The Mental Effects of Daylight Savings and Circadian Rhythm
Each spring, we move our clocks forward an hour, the change is known to cause disruptions to the body’s internal clock, also known as your circadian rhythm. Your circadian rhythm is what makes you feel tired and helps you wake up naturally. In fact, your sleep schedules are mostly based off of the 24 hour day and night cycle.
Daylight savings may throw off your internal clock, but it also may have significant effects on the body. Depending on your habits, it may be easier for some people to adjust to the time shift than others. The spring is a more difficult transition compared to the fall. According to the American Academy of Neurology, “Researchers found that the overall rate of ischemic stroke was 8 percent higher during the first two days after a daylight saving time transition. People with cancer were 25 percent more likely to have a stroke after daylight saving time than during another period. The risk was also higher for those over age 65, who were 20 percent more likely to have a stroke right after the transition.”
The following Monday after daylight savings, research has found that people get 40 minutes less sleep, which may lead to greater negative health effects in the following days.

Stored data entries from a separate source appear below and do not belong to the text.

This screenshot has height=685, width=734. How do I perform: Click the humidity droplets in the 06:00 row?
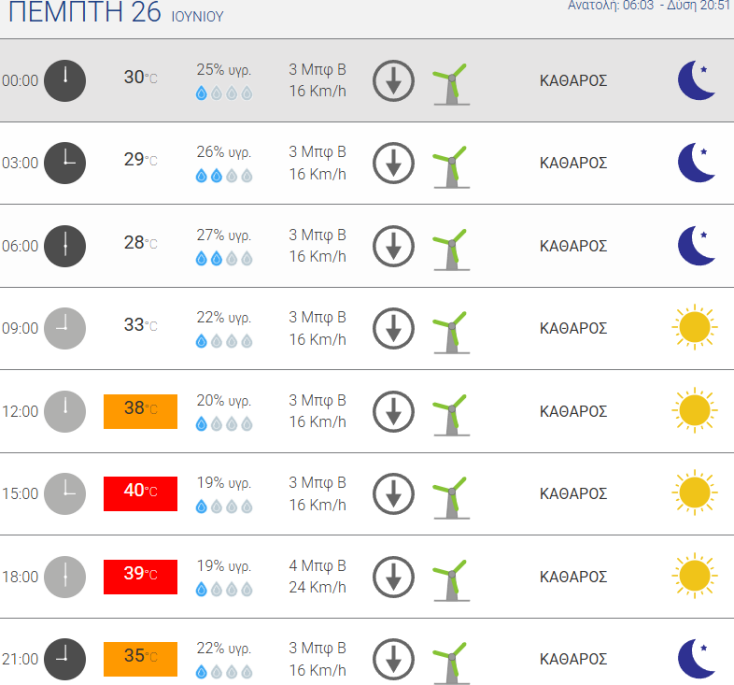(x=224, y=258)
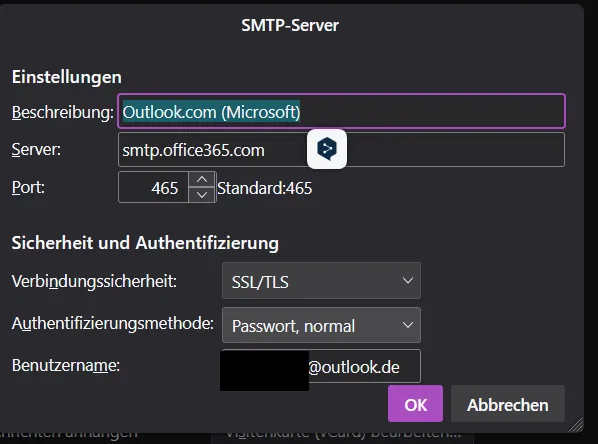Grab the dialog resize grip corner
The image size is (598, 444).
click(x=576, y=425)
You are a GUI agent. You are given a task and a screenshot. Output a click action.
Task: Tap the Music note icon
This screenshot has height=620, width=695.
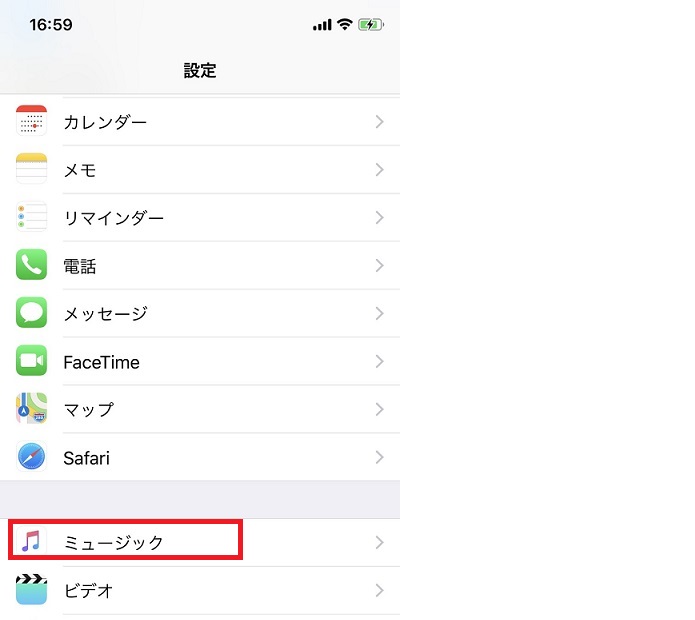click(31, 542)
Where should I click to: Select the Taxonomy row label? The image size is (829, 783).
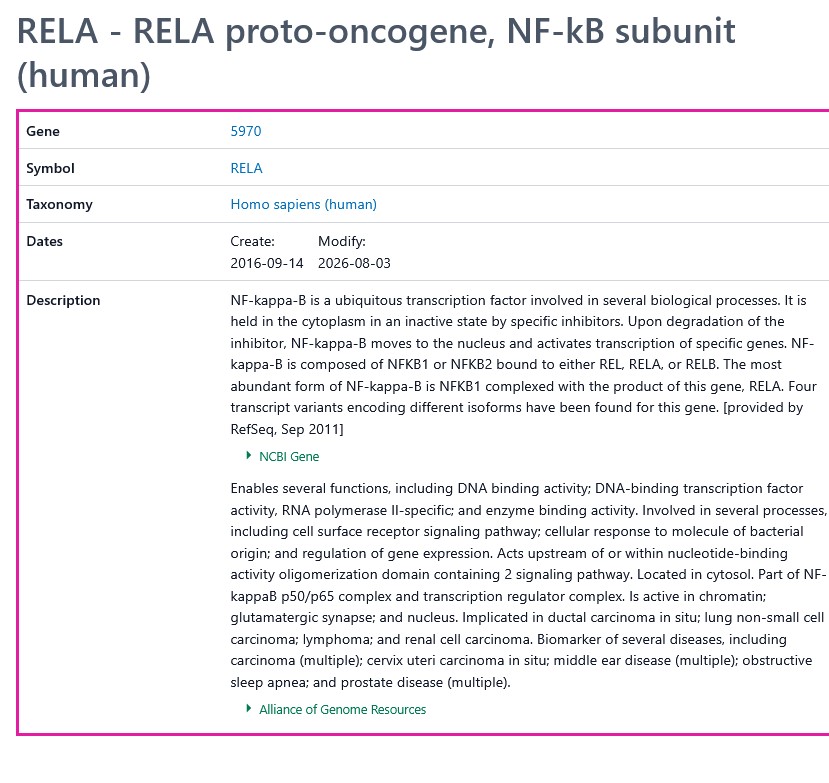[x=59, y=205]
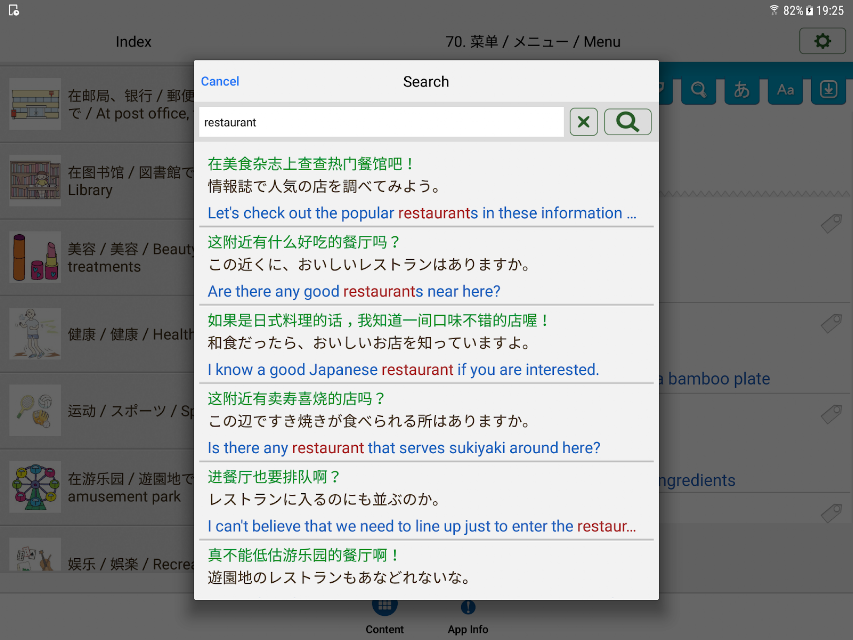
Task: Toggle the Aa text size button
Action: pos(785,90)
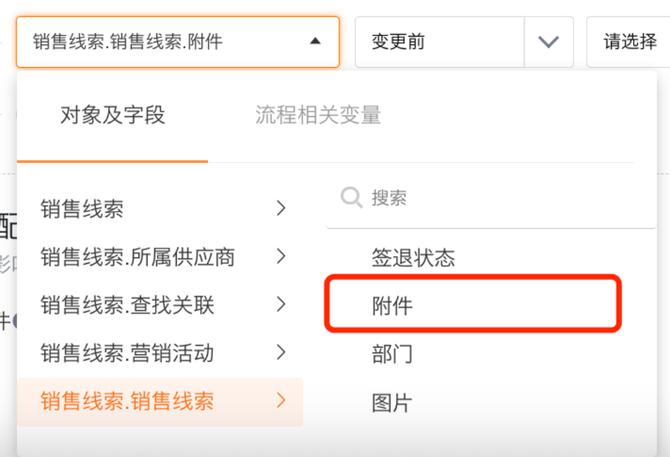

Here are a few ways to cope and transition into the new daylight schedule:
- Don't consume caffeine at least 6-8 hours before bedtime
- Eat dinner a few hours before bedtime
- Aim for seven to nine hours of sleep
- Dim your lights closer to bedtime to encourage melatonin production, which helps you fall asleep
- Avoid using your smart phone or watching television around bedtime, as the blue light from screens may affect your ability to sleep
While daylight savings is a time of transition for our bodies, it too is one of our key markers that spring is just around the corner!